Texte du document:
"""

Introduction
L’information dont dispose le Parlement à l’occasion du vote du projet de loi de finances de l’année est essentielle. C’est, en effet, de sa qualité et de son exhaustivité que dépend, entre autres, le caractère éclairé du choix que font, chaque année, les parlementaires au mois de décembre. Issue de sources diverses, telles que les rapports produits par la Cour des comptes, les statistiques de l’INSEE ou, encore, les rapports réalisés par les différentes commissions parlementaires, cette information est, toutefois, principalement, le fait du Gouvernement. Seule cette source sera, donc, analysée ici.
Cette information repose, essentiellement, sur deux supports. Le premier est le projet de loi de finances lui-même. Le second consiste en un ensemble d’annexes budgétaires qui représentent, aujourd’hui, plusieurs milliers de pages. Diverses et variés, ces annexes ont vu leur poids juridique être revalorisé au fil du temps.
L’étendue de cette information est, par ailleurs, extrêmement, large. Elle porte, en effet, classiquement, sur les recettes et les dépenses de l’Etat. Des domaines auxquels il faut, à présent, ajouter, du fait de la crise de la dette publique et des engagements européens souscrits par la France, la situation d’ensemble des finances publiques et la question de la performance de la dépense publique.
L’ensemble de ces éléments sont prévus par la loi organique relative aux lois de finances, dite LOLF, du 1° août 2001, elle-même enrichie par la loi organique du 28 décembre 2021 relative à la modernisation de la gestion des finances publiques.
Il convient, donc, d’étudier, dans une première partie, les supports de l’information du Parlement (I) et d’examiner, dans une seconde partie, l’objet de cette information (II).
I – Les supports de l'information du Parlement
L’information dont dispose le Parlement à l’occasion du vote du projet de loi de finances de l’année repose tant sur le projet de loi de finances (A) que sur les annexes budgétaires qui lui sont jointes (B).
A – Le projet de loi de finances de l'année
La première source d’information du Parlement sur le budget de l’État est le projet de loi de finances lui-même. Celui-ci favorise, en effet, par sa structure bipartite, la clarté des débats parlementaires.
Le projet de loi de finances comporte, d’abord, une introduction qui offre un ensemble d’informations essentielles aux élus. Celle-ci propose, en effet, une synthèse des orientations générales du projet. Elle contient, par ailleurs, depuis la loi organique relative à la programmation et à la gouvernance des finances publiques du 17 décembre 2012, un article liminaire présentant un tableau de synthèse retraçant pour l’année l’état des prévisions de solde structurel et de solde effectif de l’ensemble des administrations publiques. Cet article expose, également, le scénario macroéconomique sous-jacent qui sert de base à la construction du budget.
La première partie du projet de loi de finances, appelée « Conditions générales de l’équilibre financier », a, principalement, trait aux recettes. Elle autorise la perception des impôts existants et comprend l’ensemble des mesures fiscales qui ont une incidence sur le budget de l’État. C’est, également, dans cette partie, que se trouve l’article d’équilibre : celui-ci détermine les conditions de l’équilibre général du budget, autorise un niveau global de dépenses pour y parvenir et en prévoit les modalités de financement.

"""

(Données des cibles de clic)
"""

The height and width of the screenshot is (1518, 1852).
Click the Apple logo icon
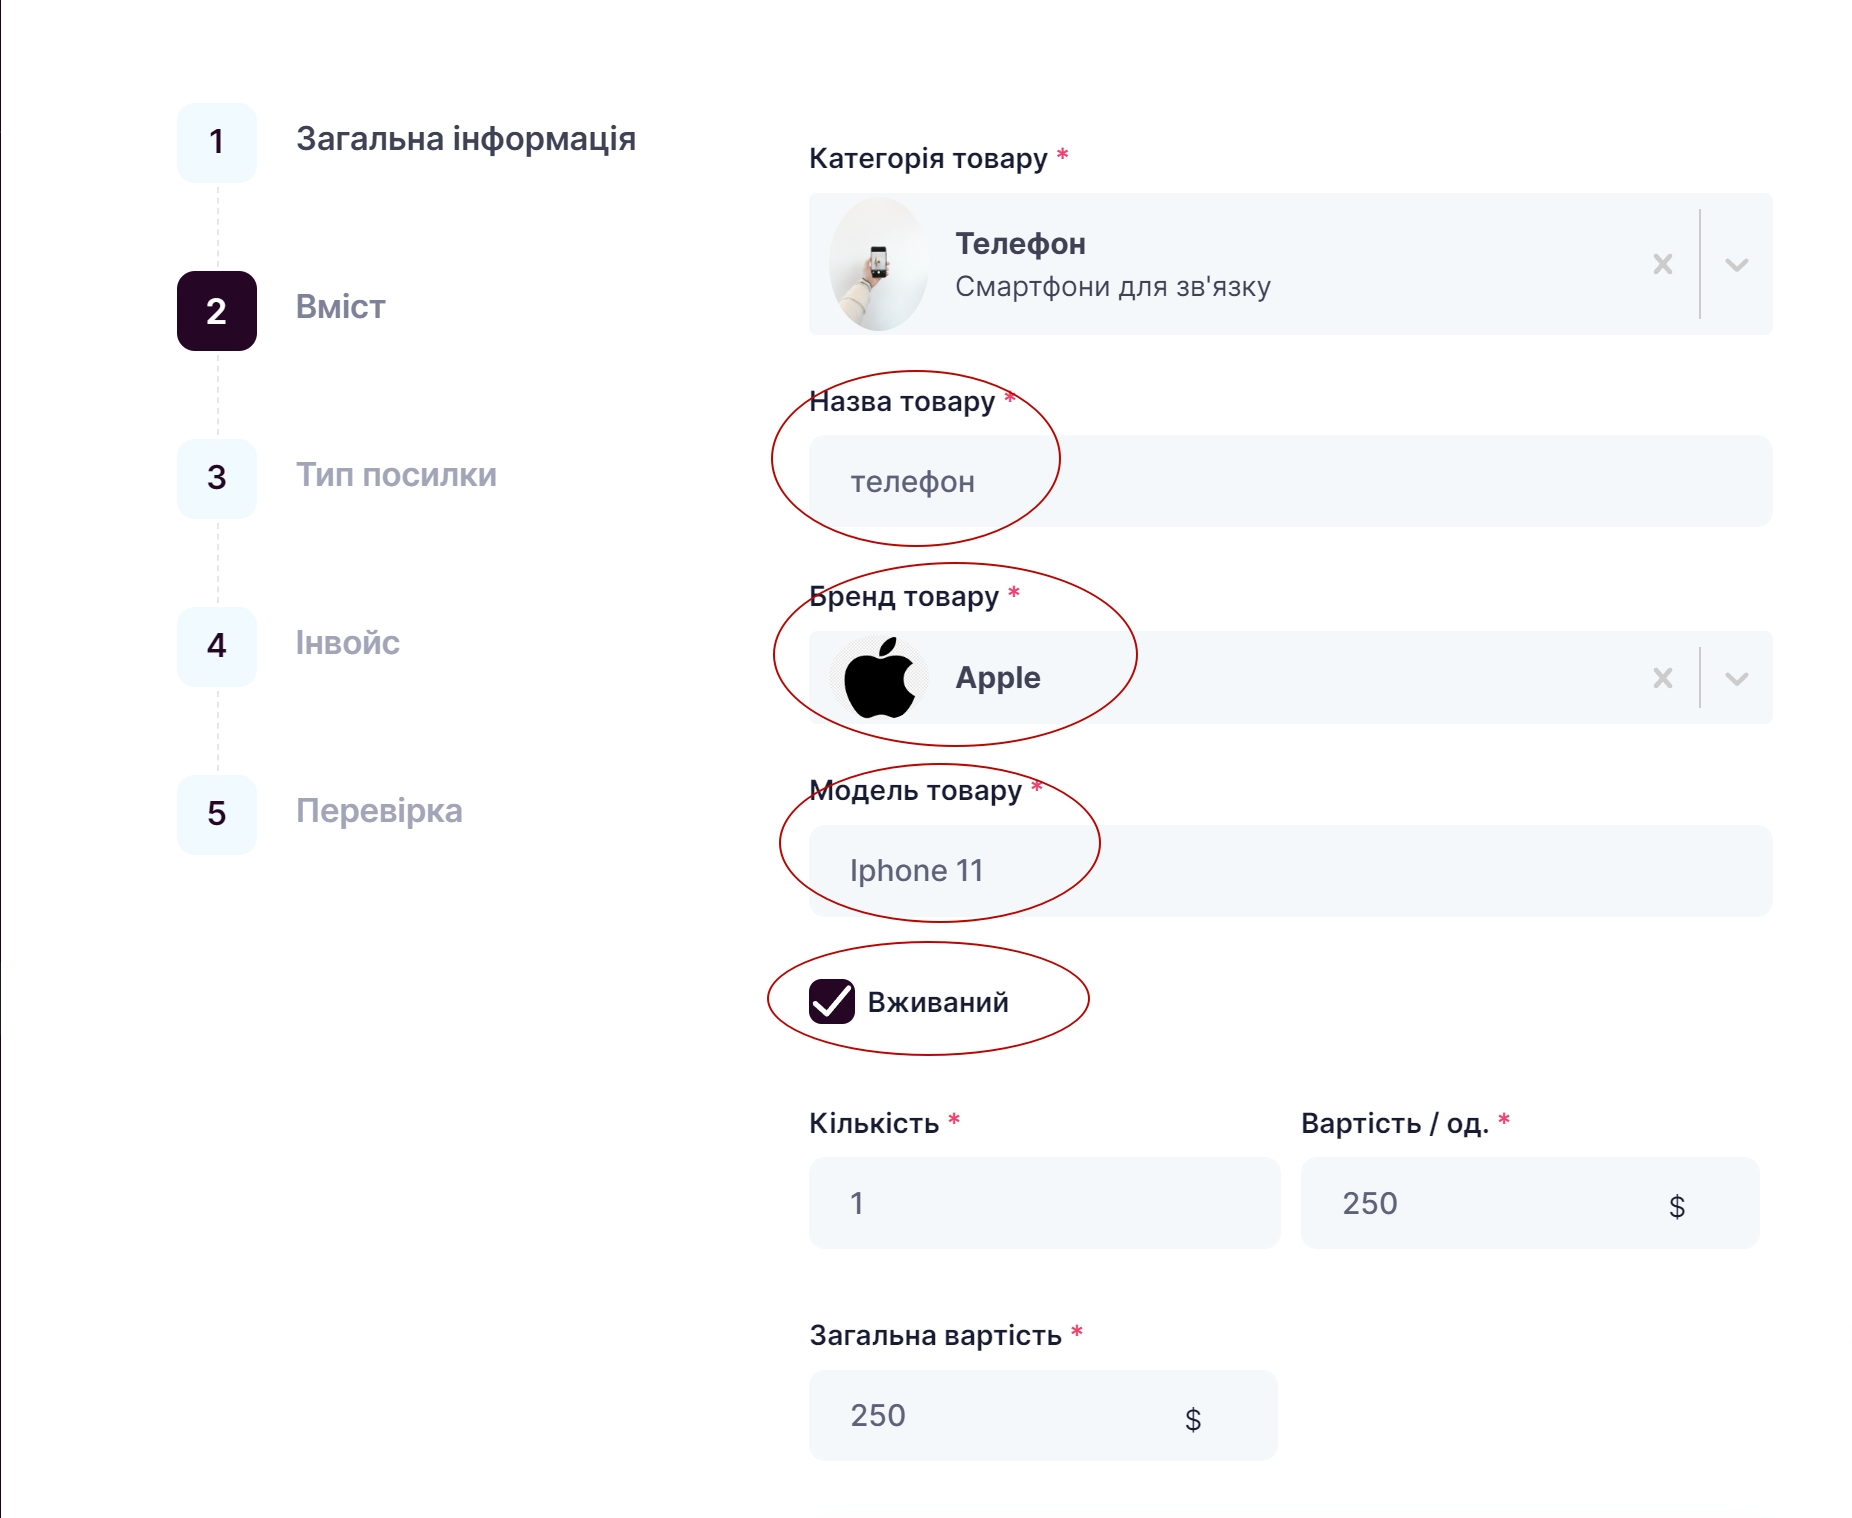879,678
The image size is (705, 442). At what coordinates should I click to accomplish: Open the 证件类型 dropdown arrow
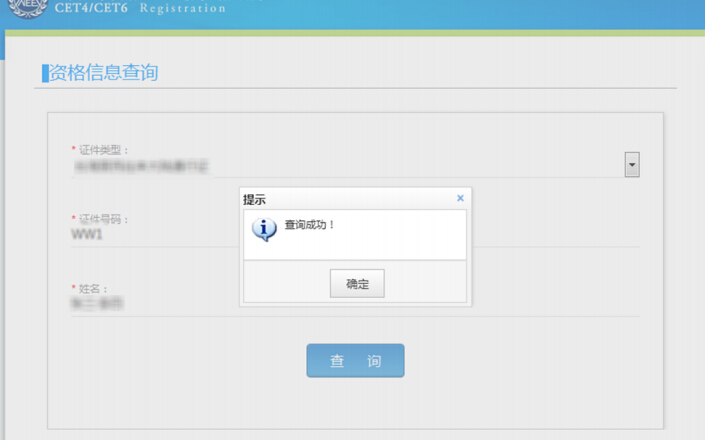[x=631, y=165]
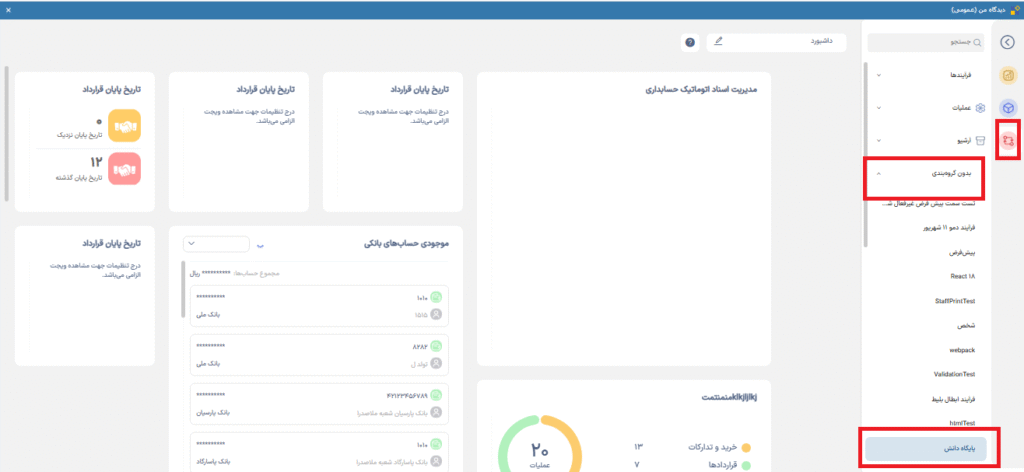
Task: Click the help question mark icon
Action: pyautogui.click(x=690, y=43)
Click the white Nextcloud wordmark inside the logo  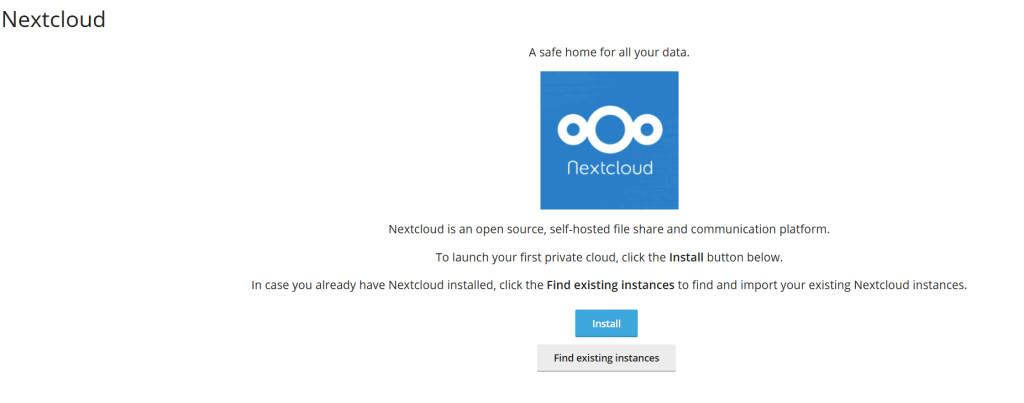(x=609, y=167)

"""

Énoncé de l'exercice: Recopiez mot pour mot le passage du texte sur l'information budgétaire du Parlement, en commençant à « I – Les supports » et en terminant à « des débats parlementaires. ». Les entrées qui précèdent ne servent pas à cet exercice.

Réponse attendue:
I – Les supports de l'information du Parlement
L’information dont dispose le Parlement à l’occasion du vote du projet de loi de finances de l’année repose tant sur le projet de loi de finances (A) que sur les annexes budgétaires qui lui sont jointes (B).
A – Le projet de loi de finances de l'année
La première source d’information du Parlement sur le budget de l’État est le projet de loi de finances lui-même. Celui-ci favorise, en effet, par sa structure bipartite, la clarté des débats parlementaires.